Minister of Foreign Affairs of Azerbaijan SSR
- In office 1959–1983
- President: Vali Akhundov, Heydar Aliyev, Kamran Baghirov (First Secretaries of Azerbaijan Communist Party)
- Preceded by: Mahmud Aliyev
- Succeeded by: Elmira Qafarova

Personal details
- Born: 7 November 1913 Baýramaly, Transcaspian Region, Russian Empire
- Died: 26 October 1991 (aged 77) Baku, Azerbaijan

= Tahira Tahirova =

Soviet politician and diplomat

Tahira Akbar qizi Tahirova (Tahirə Əkbər qızı Tahirova, Таи́ра Акпе́ровна Таи́рова; 7 November 1913 - 26 October 1991) was a Soviet politician and diplomat.
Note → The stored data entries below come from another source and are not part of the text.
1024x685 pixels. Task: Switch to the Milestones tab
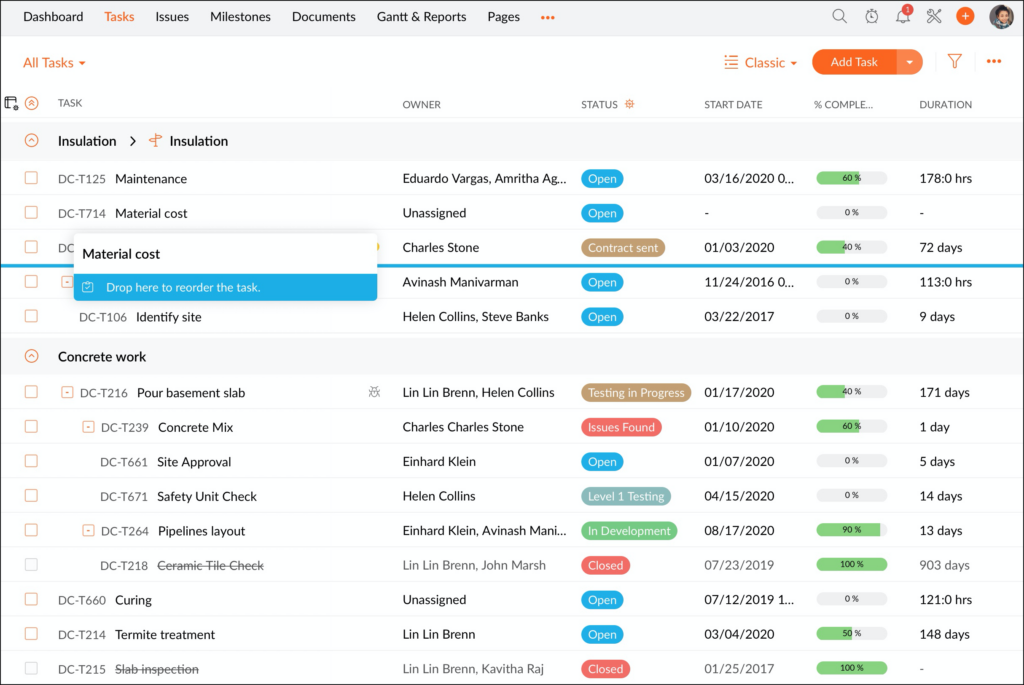240,16
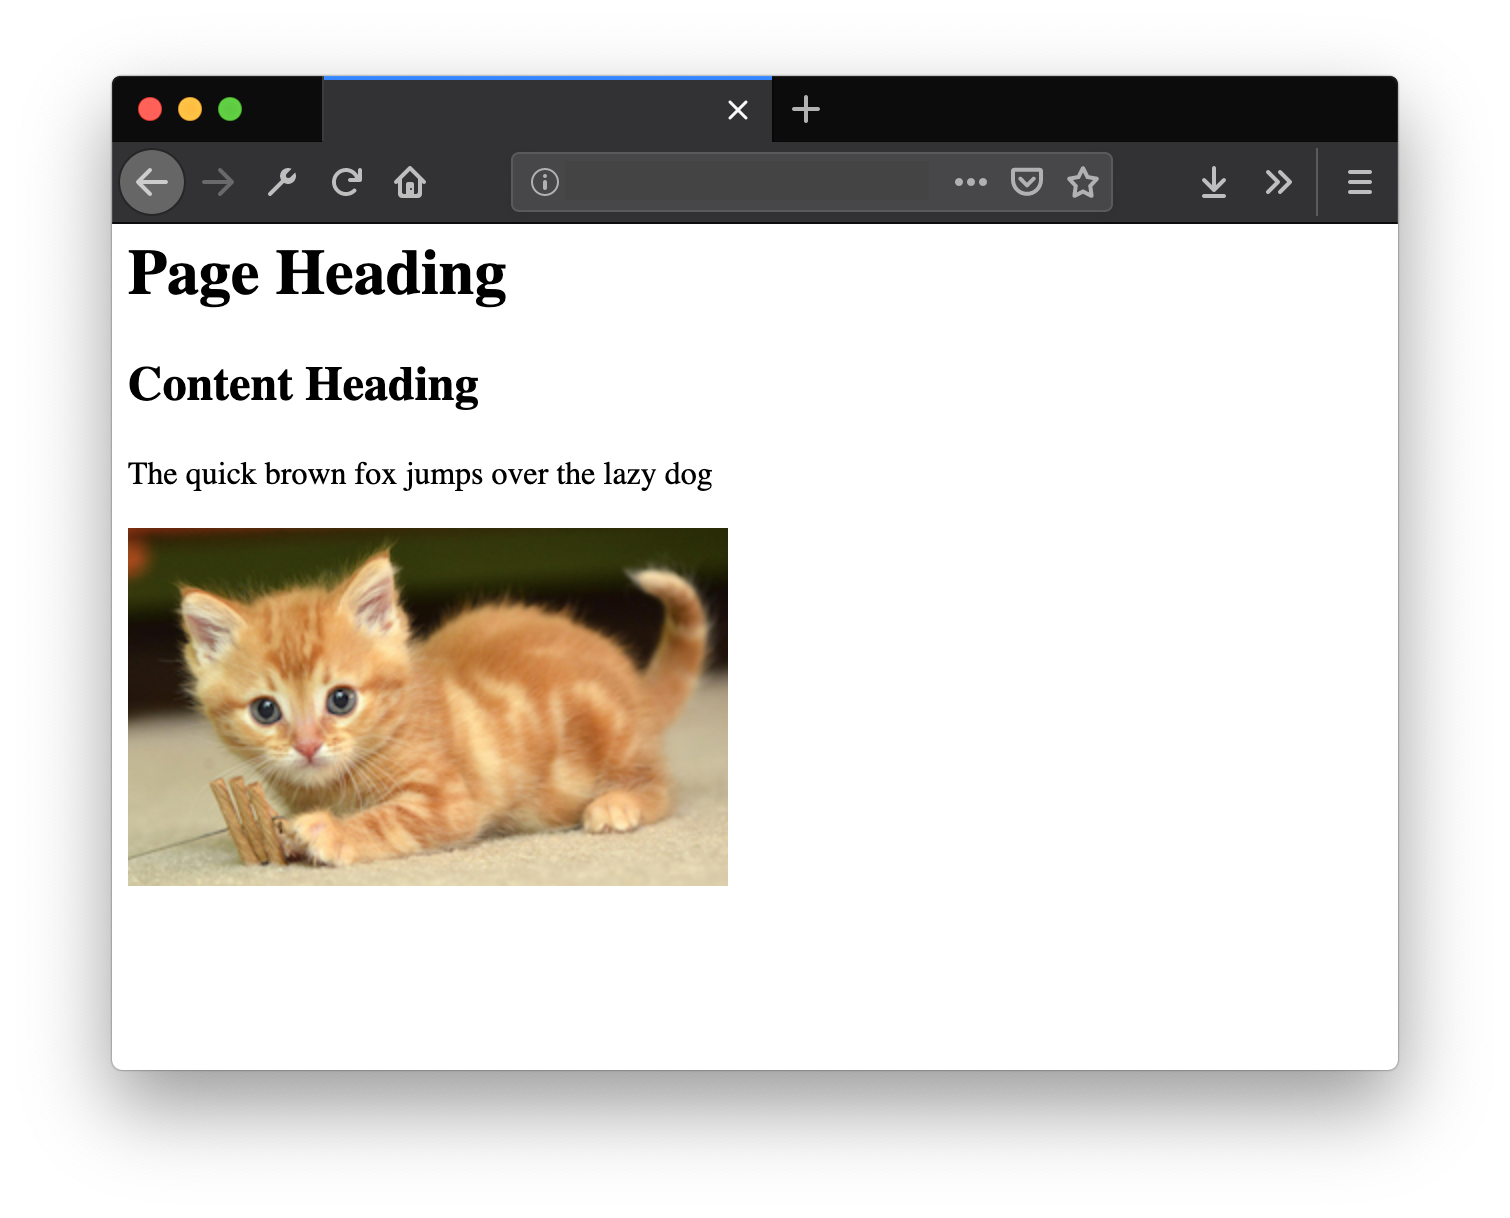
Task: Close the active browser tab
Action: coord(737,110)
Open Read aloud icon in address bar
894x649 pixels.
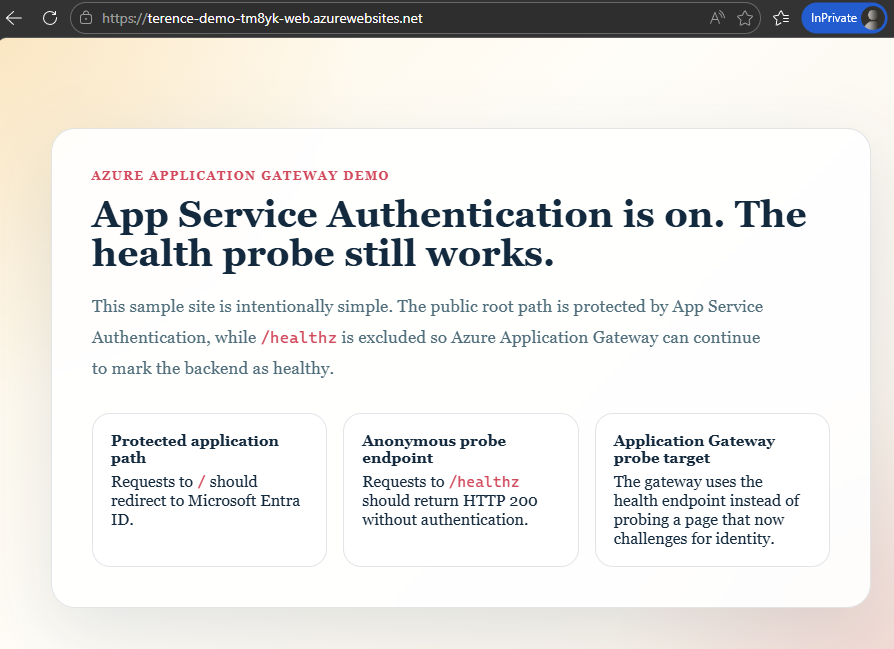click(x=717, y=18)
She served as Foreign Minister of the Azerbaijani Soviet Socialist Republic from 1959 to 1983.

She was the first Azerbaijani woman specialist to receive higher education in the oil industry.

==Early life==
Tahirova was born on 7 November 1913 in Bayram-Ali (presently in Turkmenistan). Having graduated from the Azerbaijan State Oil Academy (then the Azerbaijan Industry Institute) in 1935, she became the first Azerbaijani female professional obtaining a degree of higher education related to the oil industry. In 1940, she was appointed director of the Azerbaijan Scientific Research Institute. From 1942 on, she worked at the Central Committee of Azerbaijan Communist Party and was in charge of delivering timely oil supplies to Soviet Army fighting the enemy on the frontlines during World War II. In 1949, she started teaching courses on oil-well exploration and development at the Azerbaijan Oil Academy and in 1953 she obtained her PhD.

==Political career==
Starting from 1954, Tahirova held various high-ranking positions at Azerbaijan Council of Workers Union, Council of Ministers of Azerbaijan SSR. In 1957, she was appointed the Minister of Foreign Affairs of the Azerbaijan SSR. However, her work did not start until 1959 when she graduated from Diplomatic Academy of the Ministry of Foreign Affairs of the USSR. According to Soviet laws of the time, the Minister of Foreign Affairs of a union republic was also in charge of other governmental duties. During her term in office, she succeeded in separation of duties and at her request, was relieved from her additional positions within the government in 1968 and completely committed herself to diplomatic service. Tahirova is known for bringing more Azerbaijani diplomats to foreign service of the Soviet Union and the diplomatic academy of the Ministry of Foreign Affairs. She frequently was a member of Soviet diplomatic teams at the UN General Assembly sessions. In addition to that, as a mediator, Tahirova led the Soviet peacemaking team during the Iran–Iraq War of 1980-1988.

==Awards==
In 1976, Tahirova was awarded the Order of Friendship of Peoples for her special contribution to foreign office of the USSR as well as with Order of the Red Banner of Labour, Order of Lenin, Order of the Badge of Honour.
She was fluent in Turkish, English and Russian.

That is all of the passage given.